Die Kollisionen der Protonen im 27 Kilometer langen Ringtunnel werden im Anschluss tagtäglich von tausende Forscher:innen untersucht – und die haben nun im alten Datensatz des Experiments eine verblüffende Entdeckung gemacht.
CERN: Neuartige Bausteine der Realität
Drei neue – äußerst ungewöhnliche Teilchen – konnten laut LHC erstmals nachgewiesen werden. Dabei handelt es sich um zwei Tetraquarks und ein Pentaquark, die in ihrer Zusammensetzung bisher einzigartig sind. Quarks, das sind kleine Bausteine, die sich wiederum zu Hadronen zusammenfügen. Ihre bekanntesten Vertreter sind Neutronen und Protonen, die den meisten vielleicht noch aus dem Physik- oder Chemieunterricht geläufig sein dürften. Sie bestehen jeweils aus drei Quarks und sind für die Bildung von Atomkernen verantwortlich. Letztendlich sind Quarks also die Bausteine der Materie und liefern so Erkenntnisse darüber, wie unsere Welt aufgebaut ist.
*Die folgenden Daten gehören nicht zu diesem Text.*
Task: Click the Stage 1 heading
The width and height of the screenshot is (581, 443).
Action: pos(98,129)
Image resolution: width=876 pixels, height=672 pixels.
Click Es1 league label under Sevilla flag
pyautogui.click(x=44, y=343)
„Entdeckungsphase“: Teilchenzoo 2.0
Die neuen Teilchen wiesen dabei eine hohe statistische Signifikanz auf. Das bedeutet: Sie scheinen tatsächlich zu existieren und keine bloßen Zufallsschwankungen im Experiment zu sein. Der zuständige Koordinator der Forschungsgruppe Niels Tuning zeigte sich begeistert: „Wir erleben gerade eine Entdeckungsphase wie in den 1950er-Jahren.“ Damals wurde eine große Zahl Hadronen erstmals nachgewiesen. Man sei gerade dabei, einen Teilchenzoo 2.0 zu schaffen.
Was die Wissenschaftler:innen mit der großen Entdeckung nun anfangen, darüber dürfen sie sich künftig die Köpfe zerbrechen. Die Forschung dazu beginnt gerade erst. In den vergangenen drei Jahren wurden keine Experimente am Teilchenbeschleuniger durchgeführt, um Modernisierungsarbeiten vorzunehmen. Seit dem 5. Juli 2022 ist er wieder in Betrieb und soll in den kommenden vier Jahren Laufzeit weitere Erkenntnisse zu den außergewöhnlichen Teilchen liefern. So will man beispielsweise mehr über die Struktur der Pentaquarks herausfinden und genaue Vermessungen vornehmen.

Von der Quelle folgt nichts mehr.